Patients and study design

Our study was designed as a single-center retrospective study. Patient data was obtained from patient files and electronic medical records. The study included 107 patients (0-18 years of age) admitted to our hospital between 1998 and 2020 with a diagnosis of NHL, and who received chemotherapy. Patients with a history of kidney disease prior to NHL diagnosis were not eligible for the study. The study was approved by the Sisli Hamidiye Etfal Training and Research Hospital Ethics Committee (Approval number: 2916/ 2020).

Data collection

Age, gender, weight, height, histopathological subgroup, disease stage, kidney involvement, bone marrow involvement of the patients were recorded. Renal involvement was determined based on radiological features [18]. Staging, was performed according to the St. Jude/Murphy staging system [19].

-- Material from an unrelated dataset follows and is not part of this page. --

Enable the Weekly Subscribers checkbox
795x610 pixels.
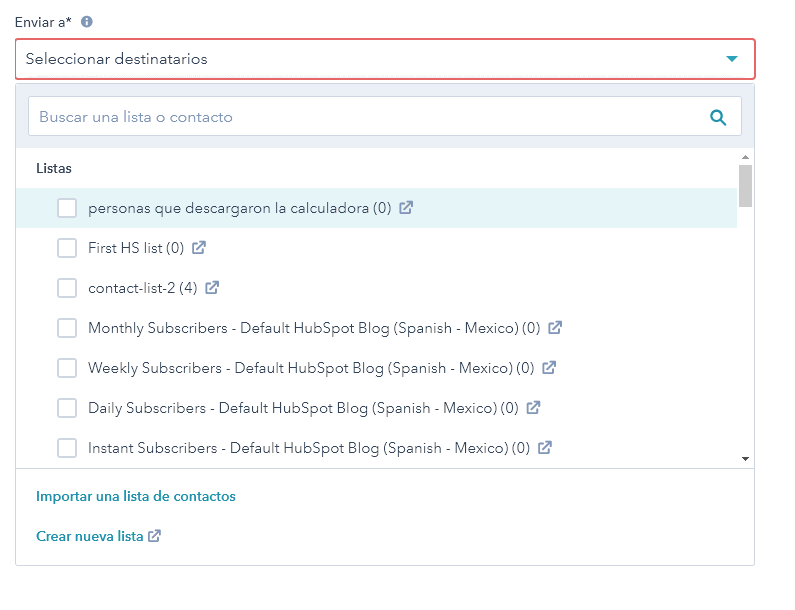tap(67, 368)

Serum LDH, urea, creatinine, potassium, phosphorus, calcium and uric acid levels at initial admission, were assessed according to the age adjusted reference range employed by our hospital biochemistry laboratory. Estimated GFR (eGFR) was calculated based on the widely used Schwartz formula in pediatrics, in which the glomerular filtration rate was normalized to body surface area [20, 21]. The highest serum potassium, phosphorus, uric acid, creatinine levels and the lowest serum calcium levels were recorded in the first two weeks after hospitalization. Urine output, the presence of blood pressure elevation, seizures and cardiac arrhythmias, and death were recorded. Hypertension was defined as systolic and/or diastolic pressure values above the 95th percentile, determined by age, gender, and height [22].

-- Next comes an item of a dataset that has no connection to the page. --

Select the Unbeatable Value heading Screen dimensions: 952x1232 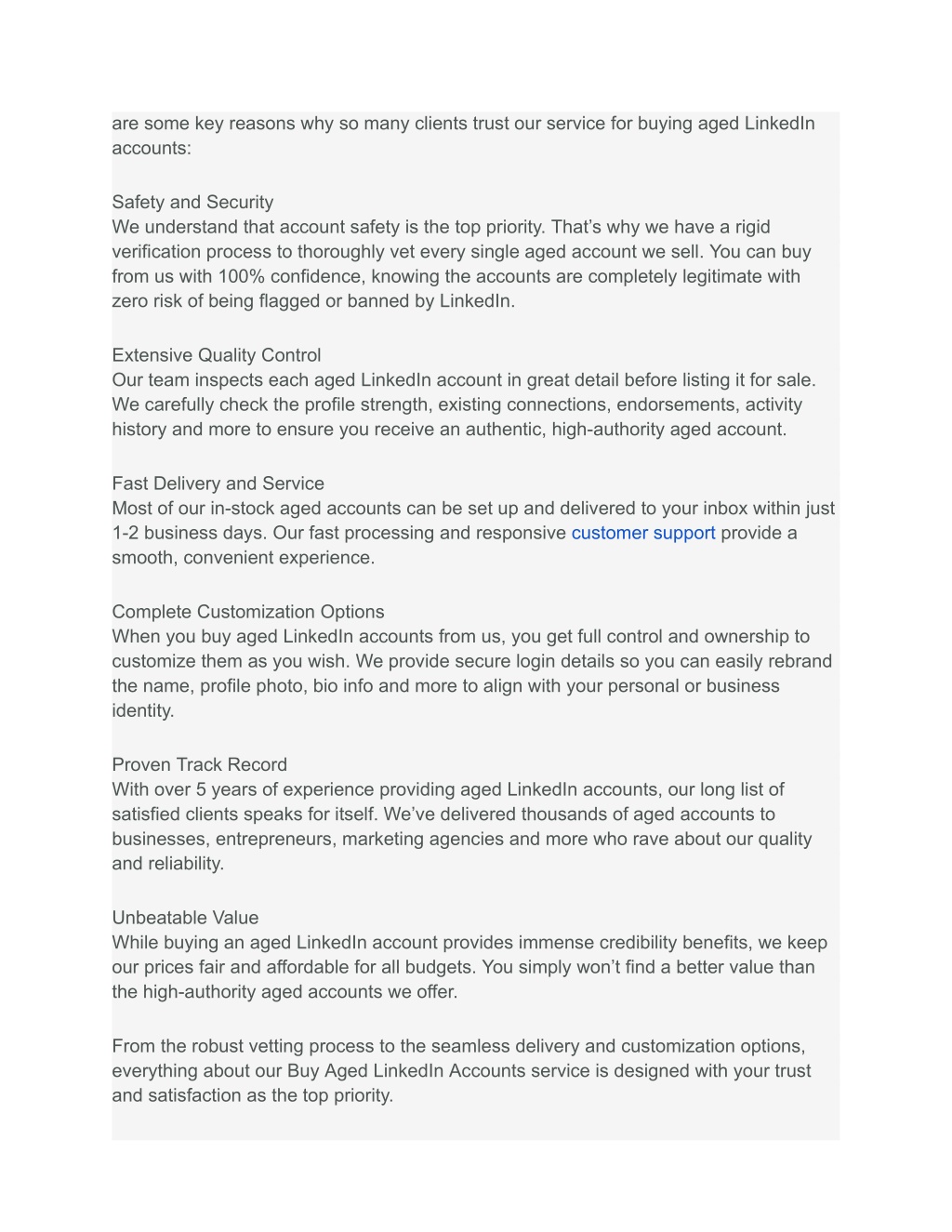[x=186, y=918]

The presence of TLS and grading system were defined according to the Cairo Bishop criteria. LTLS is recognized by the presence of two or more abnormalities within three days before starting chemotherapy or during the initial seven days after initiating chemotherapy. These abnormalities consist of increased levels of potassium, phosphate, or uric acid, surpassing the upper limit of normal for age or showing a 25% increase from baseline values. Additionally, a decreased level of calcium, dropping below the lower limit of normal for age or demonstrating a 25% decrease from baseline. CTLS is defined as the presence of one or more of the following in addition to LTLS: serum creatinine levels greater than or equal to 1.5 times the upper limit of normal for age, cardiac arrhythmias/sudden deaths, or seizures [1]. For the development of TLS, cancer type and stage, LDH level, renal involvement, impaired renal function, serum potassium, phosphorus and uric acid level parameters were divided into medium and high-risk groups [23].

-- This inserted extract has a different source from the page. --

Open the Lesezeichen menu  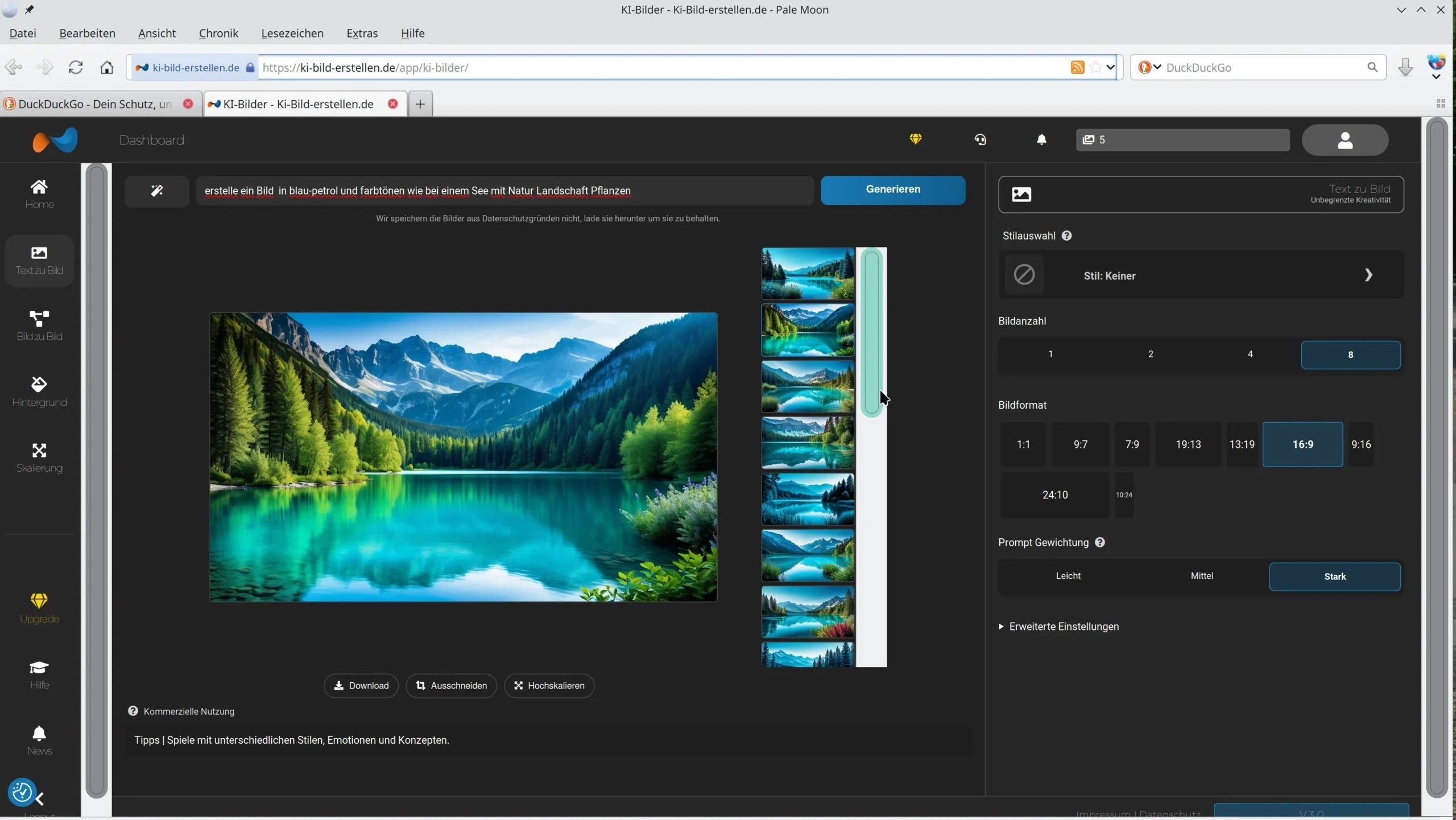292,33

The presence and severity of AKI were recorded, with the definition and staging of AKI done according to the Kidney Disease: Improving Global Outcomes (KDIGO) criteria [24]. AKI is defined as either an increase in baseline serum creatinine by >0.3 mg/dL within the first 48 hours, or a 1.5-fold increase in baseline serum creatinine within the first seven days, or a urine output of <0.5 mL/kg/hour for the last six hours. Stage II AKI is defined by a doubling in baseline serum creatinine, or a urine output of <0.5 mL/kg/hour for the last 12 hours. Stage III AKI is defined by a three-fold increase in baseline serum creatinine, or serum creatinine levels exceeding 4 mg/dL, or the initiation of renal replacement therapy, or decrease in eGFR to <35 mL/min/1.73m2 in patients under 18 years old, or a urine output of <0.3 mL/kg/hour for the last 24 hours, or anuri for the last 12 hours [24].

The patients were treated with BFM-based protocols. Depending on the risk stratification and the histological subtype, these regimens included various combinations of prednisolone, dexamethasone, methotrexate, vincristine, doxorubicin, daunorubicin, cytarabine, 6-mercaptopurine, 6-thioguanine, ifosfamide, cyclophosphamide, and L-asparaginase [25].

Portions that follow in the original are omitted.